What is expected is a word-for-word copy of all the entries.

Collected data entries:
====
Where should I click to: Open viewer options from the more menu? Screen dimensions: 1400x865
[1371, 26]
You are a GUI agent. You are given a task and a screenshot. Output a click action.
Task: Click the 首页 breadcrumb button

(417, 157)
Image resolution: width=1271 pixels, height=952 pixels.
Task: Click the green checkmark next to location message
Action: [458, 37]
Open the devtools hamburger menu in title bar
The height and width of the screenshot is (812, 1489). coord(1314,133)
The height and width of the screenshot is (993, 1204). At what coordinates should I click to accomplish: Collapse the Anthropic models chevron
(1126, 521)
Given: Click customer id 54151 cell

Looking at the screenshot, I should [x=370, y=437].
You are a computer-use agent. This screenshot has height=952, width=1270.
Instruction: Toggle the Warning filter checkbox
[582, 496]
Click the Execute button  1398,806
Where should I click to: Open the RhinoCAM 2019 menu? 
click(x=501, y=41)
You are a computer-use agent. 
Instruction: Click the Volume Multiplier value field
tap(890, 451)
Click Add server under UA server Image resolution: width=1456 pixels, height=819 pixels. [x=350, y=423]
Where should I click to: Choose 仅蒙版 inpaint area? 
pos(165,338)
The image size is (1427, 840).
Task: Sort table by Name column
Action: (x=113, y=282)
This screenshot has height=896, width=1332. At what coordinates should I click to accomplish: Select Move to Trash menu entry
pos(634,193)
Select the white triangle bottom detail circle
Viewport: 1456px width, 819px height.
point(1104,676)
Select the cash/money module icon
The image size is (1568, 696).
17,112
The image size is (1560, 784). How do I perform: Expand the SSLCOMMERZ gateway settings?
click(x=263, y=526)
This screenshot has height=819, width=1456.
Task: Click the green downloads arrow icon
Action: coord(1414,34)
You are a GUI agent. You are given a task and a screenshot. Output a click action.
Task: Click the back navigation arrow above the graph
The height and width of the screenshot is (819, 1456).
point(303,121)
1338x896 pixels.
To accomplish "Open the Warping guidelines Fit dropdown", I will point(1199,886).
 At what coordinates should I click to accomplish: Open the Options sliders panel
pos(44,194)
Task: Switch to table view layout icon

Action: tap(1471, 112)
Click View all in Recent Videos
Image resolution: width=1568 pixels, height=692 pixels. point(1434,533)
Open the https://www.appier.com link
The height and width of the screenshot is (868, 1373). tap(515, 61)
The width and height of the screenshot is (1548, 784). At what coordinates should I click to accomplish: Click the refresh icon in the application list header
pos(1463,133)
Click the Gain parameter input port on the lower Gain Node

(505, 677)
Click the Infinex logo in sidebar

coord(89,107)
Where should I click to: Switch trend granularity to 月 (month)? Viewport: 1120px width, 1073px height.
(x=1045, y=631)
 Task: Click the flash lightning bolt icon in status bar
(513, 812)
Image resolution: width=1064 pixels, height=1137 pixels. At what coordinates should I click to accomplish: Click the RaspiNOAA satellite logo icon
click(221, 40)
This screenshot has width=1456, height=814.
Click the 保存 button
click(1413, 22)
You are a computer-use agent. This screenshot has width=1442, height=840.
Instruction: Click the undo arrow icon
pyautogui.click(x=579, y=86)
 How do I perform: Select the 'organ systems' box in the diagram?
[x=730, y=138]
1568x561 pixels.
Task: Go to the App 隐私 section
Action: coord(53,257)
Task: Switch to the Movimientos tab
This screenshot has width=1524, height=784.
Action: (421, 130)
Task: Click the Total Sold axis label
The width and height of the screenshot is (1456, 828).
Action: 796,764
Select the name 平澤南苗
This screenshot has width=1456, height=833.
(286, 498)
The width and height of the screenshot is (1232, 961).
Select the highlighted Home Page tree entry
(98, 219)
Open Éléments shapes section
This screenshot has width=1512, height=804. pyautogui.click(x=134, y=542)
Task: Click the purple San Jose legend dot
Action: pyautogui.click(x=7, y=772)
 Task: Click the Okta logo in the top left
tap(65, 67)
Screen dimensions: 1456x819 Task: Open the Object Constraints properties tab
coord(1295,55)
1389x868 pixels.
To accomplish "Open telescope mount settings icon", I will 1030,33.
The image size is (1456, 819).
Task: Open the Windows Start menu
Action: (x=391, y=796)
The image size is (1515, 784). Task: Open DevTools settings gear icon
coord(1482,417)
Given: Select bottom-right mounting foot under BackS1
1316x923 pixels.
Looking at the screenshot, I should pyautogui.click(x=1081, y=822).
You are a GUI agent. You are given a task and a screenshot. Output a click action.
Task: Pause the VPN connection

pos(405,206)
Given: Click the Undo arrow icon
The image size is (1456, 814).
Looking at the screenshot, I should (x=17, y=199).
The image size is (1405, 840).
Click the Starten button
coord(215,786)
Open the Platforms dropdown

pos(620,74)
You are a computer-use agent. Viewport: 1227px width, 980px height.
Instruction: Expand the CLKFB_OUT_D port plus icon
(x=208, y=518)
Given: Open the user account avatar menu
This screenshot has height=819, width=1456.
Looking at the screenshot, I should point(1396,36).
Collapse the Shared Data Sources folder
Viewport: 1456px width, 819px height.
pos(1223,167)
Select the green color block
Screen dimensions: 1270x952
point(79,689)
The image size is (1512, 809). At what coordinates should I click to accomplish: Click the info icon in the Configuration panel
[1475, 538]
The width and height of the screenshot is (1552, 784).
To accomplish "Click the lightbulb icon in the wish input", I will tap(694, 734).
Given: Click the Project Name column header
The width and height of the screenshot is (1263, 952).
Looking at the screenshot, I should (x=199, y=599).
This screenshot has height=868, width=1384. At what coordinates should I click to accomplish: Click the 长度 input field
====
**Exercise response:**
Where should I click to: Open viewer options from the more menu? Screen dimensions: 1400x865
[1371, 26]
You are a GUI agent. You are given a task and a screenshot. Output a click action.
Task: Click the 首页 breadcrumb button

(417, 157)
Image resolution: width=1271 pixels, height=952 pixels.
Task: Click the green checkmark next to location message
Action: [458, 37]
Open the devtools hamburger menu in title bar
The height and width of the screenshot is (812, 1489). coord(1314,133)
The height and width of the screenshot is (993, 1204). At what coordinates should I click to accomplish: Collapse the Anthropic models chevron
(1126, 521)
Given: Click customer id 54151 cell

Looking at the screenshot, I should [x=370, y=437].
You are a computer-use agent. This screenshot has height=952, width=1270.
Instruction: Toggle the Warning filter checkbox
[582, 496]
Click the Execute button  1398,806
Where should I click to: Open the RhinoCAM 2019 menu? 
click(x=501, y=41)
You are a computer-use agent. 
Instruction: Click the Volume Multiplier value field
tap(890, 451)
Click Add server under UA server Image resolution: width=1456 pixels, height=819 pixels. [x=350, y=423]
Where should I click to: Choose 仅蒙版 inpaint area? 
pos(165,338)
The image size is (1427, 840).
Task: Sort table by Name column
Action: (x=113, y=282)
This screenshot has height=896, width=1332. At what coordinates should I click to accomplish: Select Move to Trash menu entry
pos(634,193)
Select the white triangle bottom detail circle
Viewport: 1456px width, 819px height.
point(1104,676)
Select the cash/money module icon
The image size is (1568, 696).
17,112
The image size is (1560, 784). How do I perform: Expand the SSLCOMMERZ gateway settings?
click(x=263, y=526)
This screenshot has height=819, width=1456.
Task: Click the green downloads arrow icon
Action: coord(1414,34)
You are a GUI agent. You are given a task and a screenshot. Output a click action.
Task: Click the back navigation arrow above the graph
The height and width of the screenshot is (819, 1456).
point(303,121)
1338x896 pixels.
To accomplish "Open the Warping guidelines Fit dropdown", I will point(1199,886).
 At what coordinates should I click to accomplish: Open the Options sliders panel
pos(44,194)
Task: Switch to table view layout icon

Action: tap(1471, 112)
Click View all in Recent Videos
Image resolution: width=1568 pixels, height=692 pixels. point(1434,533)
Open the https://www.appier.com link
The height and width of the screenshot is (868, 1373). tap(515, 61)
The width and height of the screenshot is (1548, 784). At what coordinates should I click to accomplish: Click the refresh icon in the application list header
pos(1463,133)
Click the Gain parameter input port on the lower Gain Node

(505, 677)
Click the Infinex logo in sidebar

coord(89,107)
Where should I click to: Switch trend granularity to 月 (month)? Viewport: 1120px width, 1073px height.
(x=1045, y=631)
 Task: Click the flash lightning bolt icon in status bar
(513, 812)
Image resolution: width=1064 pixels, height=1137 pixels. At what coordinates should I click to accomplish: Click the RaspiNOAA satellite logo icon
click(221, 40)
This screenshot has width=1456, height=814.
Click the 保存 button
click(1413, 22)
You are a computer-use agent. This screenshot has width=1442, height=840.
Instruction: Click the undo arrow icon
pyautogui.click(x=579, y=86)
 How do I perform: Select the 'organ systems' box in the diagram?
[x=730, y=138]
1568x561 pixels.
Task: Go to the App 隐私 section
Action: coord(53,257)
Task: Switch to the Movimientos tab
This screenshot has width=1524, height=784.
Action: (421, 130)
Task: Click the Total Sold axis label
The width and height of the screenshot is (1456, 828).
Action: 796,764
Select the name 平澤南苗
This screenshot has width=1456, height=833.
(286, 498)
The width and height of the screenshot is (1232, 961).
Select the highlighted Home Page tree entry
(98, 219)
Open Éléments shapes section
This screenshot has width=1512, height=804. pyautogui.click(x=134, y=542)
Task: Click the purple San Jose legend dot
Action: pyautogui.click(x=7, y=772)
 Task: Click the Okta logo in the top left
tap(65, 67)
Screen dimensions: 1456x819 Task: Open the Object Constraints properties tab
coord(1295,55)
1389x868 pixels.
To accomplish "Open telescope mount settings icon", I will 1030,33.
The image size is (1456, 819).
Task: Open the Windows Start menu
Action: (x=391, y=796)
The image size is (1515, 784). Task: Open DevTools settings gear icon
coord(1482,417)
Given: Select bottom-right mounting foot under BackS1
1316x923 pixels.
Looking at the screenshot, I should pyautogui.click(x=1081, y=822).
You are a GUI agent. You are given a task and a screenshot. Output a click action.
Task: Pause the VPN connection

pos(405,206)
Given: Click the Undo arrow icon
The image size is (1456, 814).
Looking at the screenshot, I should (x=17, y=199).
The image size is (1405, 840).
Click the Starten button
coord(215,786)
Open the Platforms dropdown

pos(620,74)
You are a computer-use agent. Viewport: 1227px width, 980px height.
Instruction: Expand the CLKFB_OUT_D port plus icon
(x=208, y=518)
Given: Open the user account avatar menu
This screenshot has height=819, width=1456.
Looking at the screenshot, I should point(1396,36).
Collapse the Shared Data Sources folder
Viewport: 1456px width, 819px height.
pos(1223,167)
Select the green color block
Screen dimensions: 1270x952
point(79,689)
The image size is (1512, 809). At what coordinates should I click to accomplish: Click the info icon in the Configuration panel
[1475, 538]
The width and height of the screenshot is (1552, 784).
To accomplish "Click the lightbulb icon in the wish input", I will tap(694, 734).
Given: Click the Project Name column header
The width and height of the screenshot is (1263, 952).
Looking at the screenshot, I should (x=199, y=599).
This screenshot has height=868, width=1384. At what coordinates should I click to accomplish: Click the 长度 input field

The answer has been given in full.